Alhefi tetap menerima 50 persen penghasilannya selama proses pemberhentian sementara sebagai PNS belum selesai. Ketentuan tersebut mengacu pada aturan kepegawaian yang mengatur ASN yang sedang menjalani proses hukum.
1. Penghentian gaji secara penuh saat putusan inkrah

Kepala Badan Kepegawaian Daerah (BKD) Sumsel, Ismail Fahmi, mengatakan hak kepegawaian tidak bisa langsung dicabut seluruhnya hanya karena seorang ASN telah berstatus tersangka. Penghentian gaji secara penuh baru dapat dilakukan setelah ada putusan pengadilan yang berkekuatan hukum tetap atau inkrah.
"Selama statusnya masih diberhentikan sementara, yang bersangkutan tetap menerima 50 persen pendapatan," ujarnya.
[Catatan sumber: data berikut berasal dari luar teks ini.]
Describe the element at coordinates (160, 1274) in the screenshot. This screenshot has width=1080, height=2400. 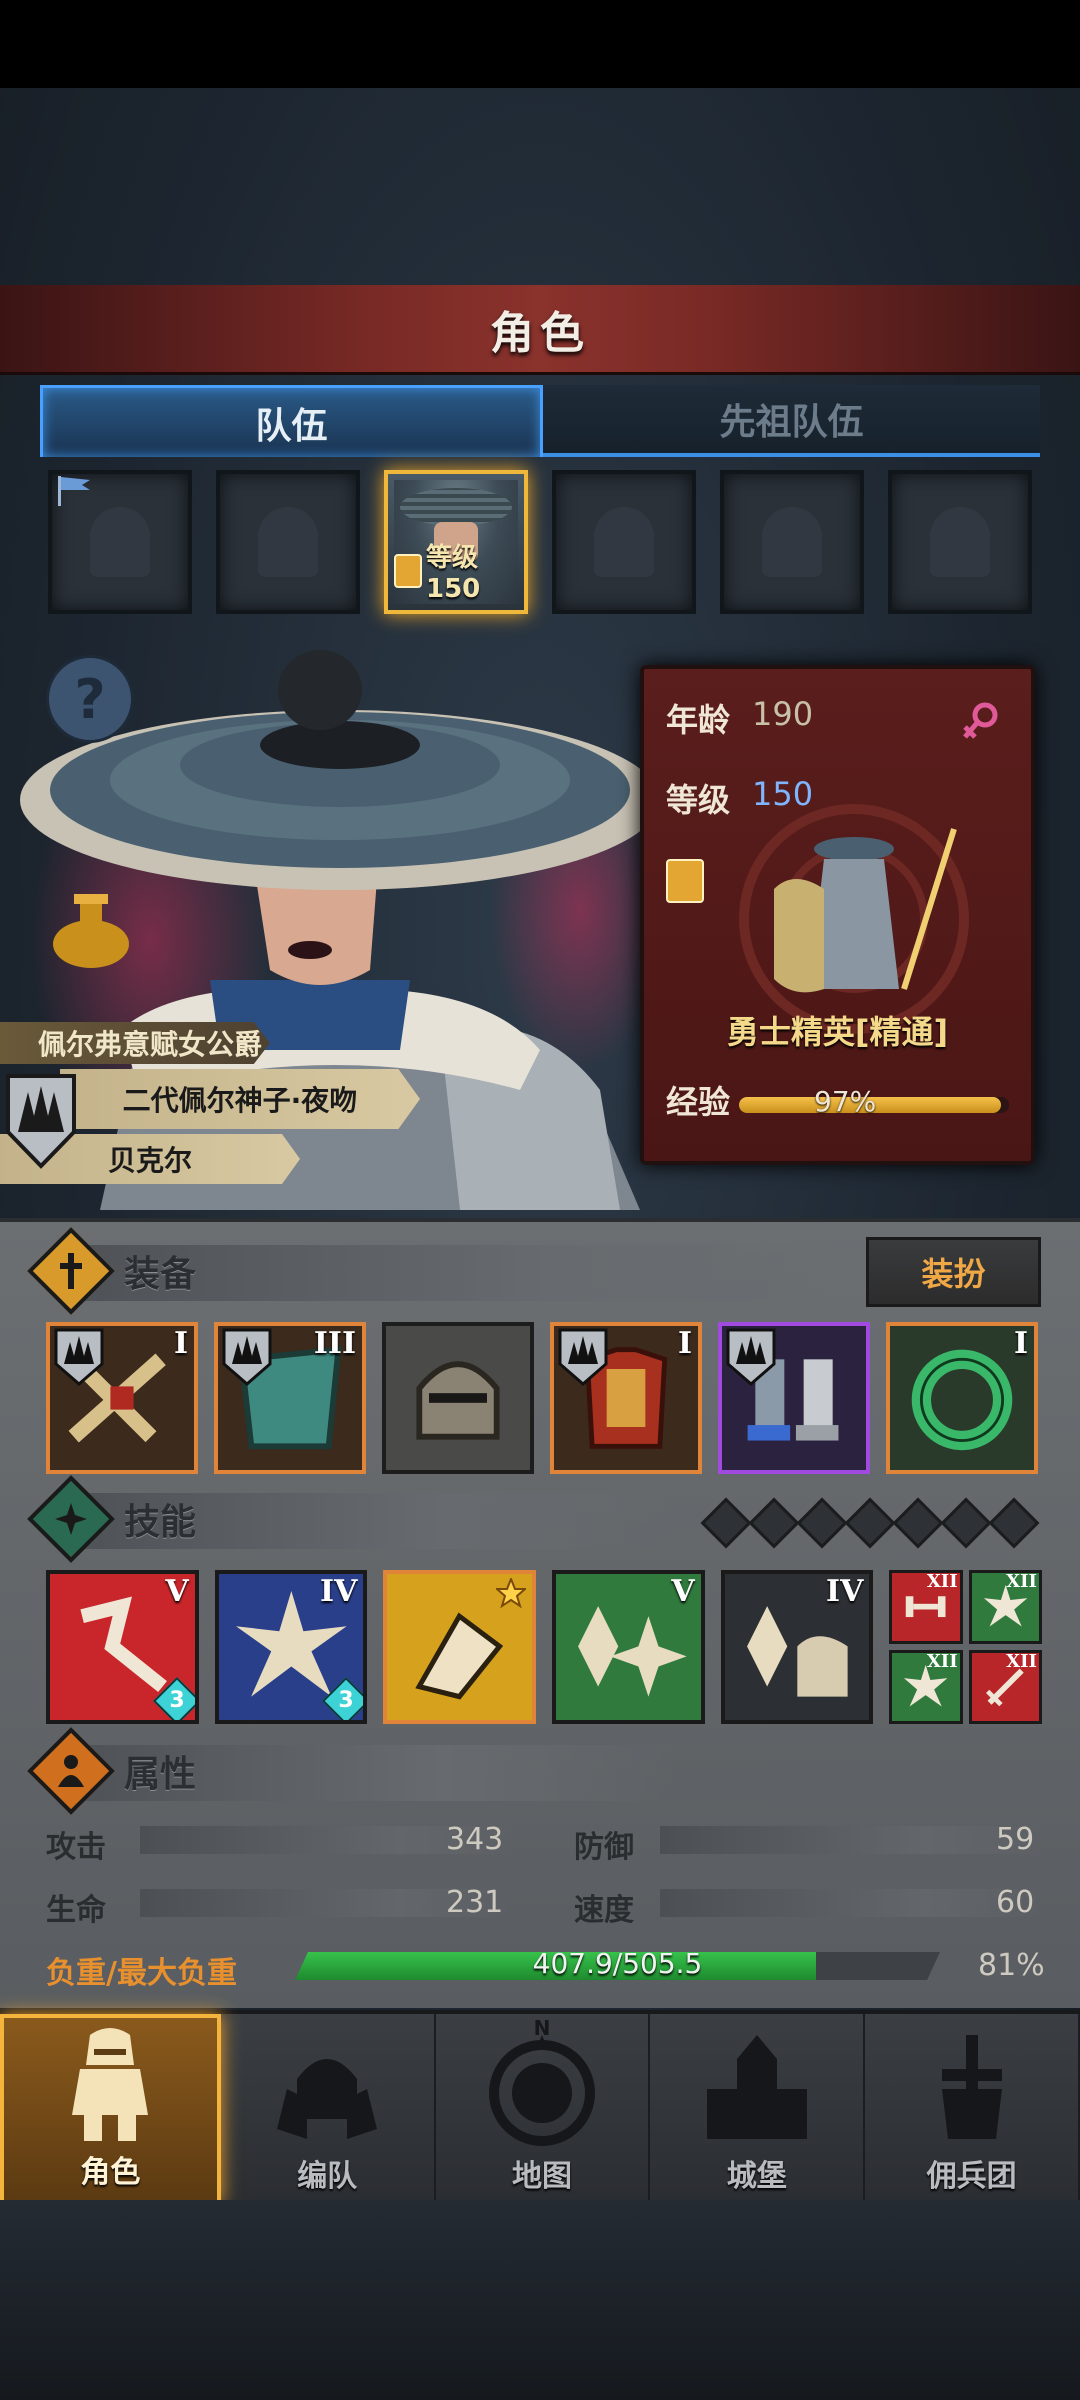
I see `equipment-title: 装备` at that location.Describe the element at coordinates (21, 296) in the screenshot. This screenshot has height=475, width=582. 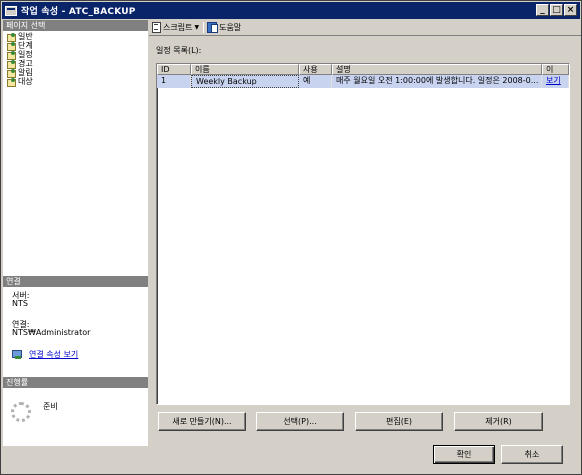
I see `server-label: 서버:` at that location.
Apabila nantinya pengadilan memutuskan AK terbukti bersalah dalam perkara korupsi yang menjeratnya, Pemprov Sumsel akan mengusulkan pemberhentian tidak dengan hormat (PTDH). Saat ini BKD Sumsel masih menunggu surat penahanan resmi dari aparat penegak hukum sebagai dasar administratif untuk memproses pemberhentian sementara terhadap AK.
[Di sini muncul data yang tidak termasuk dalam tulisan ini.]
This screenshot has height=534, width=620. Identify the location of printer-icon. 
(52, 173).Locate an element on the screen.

"Kalau sudah ada putusan inkrah dan dinyatakan bersalah, maka akan diusulkan pemberhentian dan hak gajinya dihentikan sepenuhnya," jelasnya.
2. Seluruh tahapan harus dijalankan sesuai regulasi

Setelah dokumen tersebut diterima, proses selanjutnya akan dikoordinasikan dengan Badan Kepegawaian Negara (BKN) sebelum surat keputusan pemberhentian sementara diterbitkan.
"Seluruh tahapan harus dijalankan sesuai regulasi agar tidak menimbulkan pelanggaran terhadap hak kepegawaian ASN yang masih menjalani proses hukum," tegas Ismail.
3. Tersangka diduga bertugas mempertemukan pihak kontraktor swasta dengan Wabup PALI

Sebelumnya diberitakan, Kejati Sumsel menetapkan Wakil Bupati PALI, Iwan Tuaji, sebagai tersangka atas dugaan penerimaan suap proyek senilai Rp1 miliar. Selain Iwan, mantan Kabid PUPR PALI inisial AK juga ditetapkan tersangka.
Penangkapan keduanya dilakukan di dua lokasi berbeda. Tersangka Iwan Tuaji dijemput penyidik di Kabupaten PALI, sedangkan Alhefi Kurniawan ditangkap di Palembang. Keduanya kini menjalani masa penahanan awal selama 20 hari ke depan di Rumah Tahanan (Rutan) Kelas I Palembang.
Alhefi ditengarai kuat mengambil peran strategis sebagai jembatan transaksional atau makelar. ASN ini diduga bertugas mempertemukan pihak kontraktor swasta dengan Wakil Bupati PALI untuk memuluskan plot pemenangan tender pengerjaan infrastruktur.